Le schéma narratif du film se distingue par son extrême simplicité ; à partir d’une figure de couple, toujours la même, le récit se développe grâce à des mouvements successifs de disjonction qui affectent celui-ci, au contact de l’environnement social et familial. Dans un premier temps, le couple s’investit dans la réussite professionnelle (le garage), ce qui amène leur séparation ; ils se retrouvent en renonçant à cette forme d’ambition sociale, pour préserver leur amour. Puis Thérèse découvre l’aviation, qui devient leur passion commune. Cela amène encore une séparation qu’on croit d’abord définitive (la mort de Thérèse), mais qui se transforme finalement en une double réunion, celle des deux époux et celle du couple avec la société. Ce schéma narratif est construit sur l’interdépendance des relations amoureuses et de l’insertion sociale de chacun, et prend le contrepied du stéréotype romanesque de l’amour qui évacue les contradictions sociales, ou l’inverse.

Une célébration de la famille ?

Le plan d’ouverture cadre en plongée un berger conduisant son troupeau de moutons, puis panoramique vers un groupe d’enfants en uniforme noir, qui font une ronde, sous la surveillance d’un prêtre, avant de se mettre en rang au coup de sifflet ; le plan se termine par le cadrage d’une pancarte : « Terrain réservé à l’orphelinat de Villeneuve ». Ce plan inaugural suggère une comparaison entre un groupe animal (une masse blanche) et un groupe humain (une masse noire), tous deux menés par un pasteur. Mais quand on comprend que ces enfants sont des orphelins, l’ordre esthétiquement harmonieux auquel ils sont soumis (d’abord en rond, puis en rang), devient l’expression d’une contrainte collective contre nature, le symbole d’un manque, celui de la cellule familiale individuelle qui nous est présentée juste après, à travers le joyeux désordre du déménagement des Gauthier.

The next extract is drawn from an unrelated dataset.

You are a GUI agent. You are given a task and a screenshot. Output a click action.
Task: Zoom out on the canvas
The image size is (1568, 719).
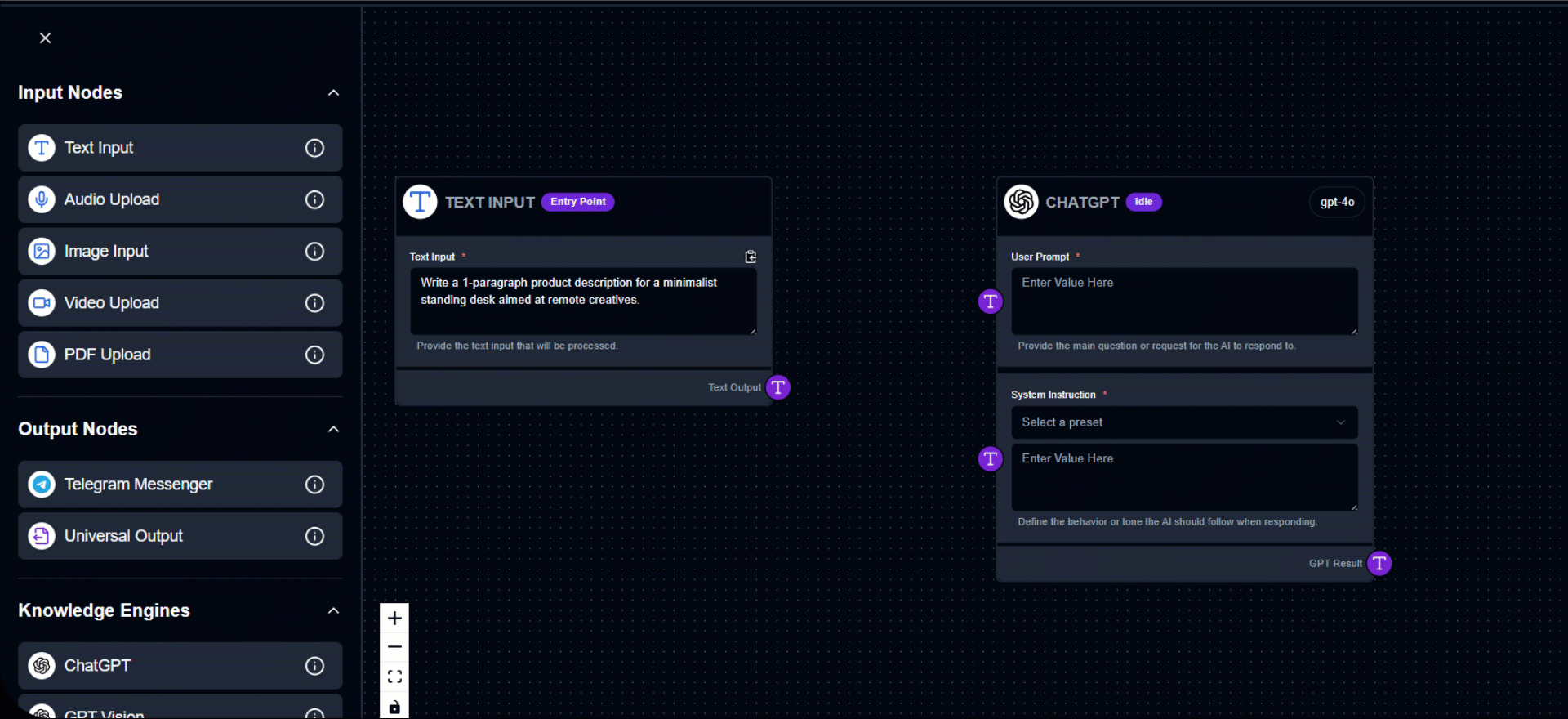(x=394, y=647)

Ce motif à la fois visuel et symbolique des orphelins est utilisé quatre fois dans le film : il devient, à travers le regard des deux enfants Gauthier, « abandonnés » par leurs parents partis pour Marseille, l’expression d’une prémonition sinistre ; puis ; quand ils reviennent de la gare avec leur père seul, la rencontre avec les orphelins est comme le signe de sa réalisation ; enfin, alors que le cauchemar paraît s’être changé en un rêve merveilleux avec le retour triomphal de Thérèse, le départ des orphelins en rang qui termine le film fonctionne comme un contrepoint à l’atmosphère de liesse, pour rappeler au public l’arbitraire du « happy end ».

Introduite par ces images un peu inquiétantes, l’histoire de la famille Gauthier est donc d’emblée positivée. La première séquence s’ordonne sur le point de vue du père (Charles Vanel), d’abord présenté professionnellement (son apprenti décroche la plaque qui indique « Pierre Gauthier, mécanicien en tous genres »), puis dans ses fonctions familiales ; il donne des ordres ou fait des recommandations, successivement à son employé, à sa fille, à sa belle-mère puis à sa femme ; enfin, après leur départ, il emmène son fils dans le garage pour un dernier adieu. Image de famille « normale » et rassurante : le père-patron règne sans partage mais dans l’harmonie ; son autorité n’est contestée par personne, sinon par sa belle-mère, personnage caricatural et donc sans poids. Cette première séquence inscrit la division des sexes, avec les trois femmes qui partent ensemble, pendant que les deux hommes disent adieu au vieux garage.
Le montage alterné a l’air de confirmer cet ordre fortement hiérarchisé, puisque dans le nouveau domicile où les trois femmes s’affairent, les difficultés surgissent sous la forme du piano (de Jacqueline) qui ne rentre pas par l’escalier et qu’il faut monter par la fenêtre ; la grand-mère dirige les opérations et Pierre arrive pour constater la catastrophe : le piano, trop lourd, s’est fracassé sur le sol. On pourrait voir dans cette péripétie une confirmation a contrario de l’indispensable autorité paternelle, si ce n’était le dernier plan : Pierre, après avoir éloigné tout le monde, s’approche du piano en disant d’un air décidé : « Et que personne ne touche à ce qui reste du piano ! j’verrai moi-même là-dedans c’qui peut encore servir ! » Il se baisse pour prendre dans le tas une touche qu’il regarde d’un air dubitatif, pendant qu’un fondu au noir vient clore la séquence. L’impression d’autorité et d’harmonie que donne le début de la séquence a fait place à un sentiment d’impuissance, lié à la disjonction du masculin et du féminin, et à la prise du pouvoir par la belle-mère, qui incarne dans le film le poids de la tradition.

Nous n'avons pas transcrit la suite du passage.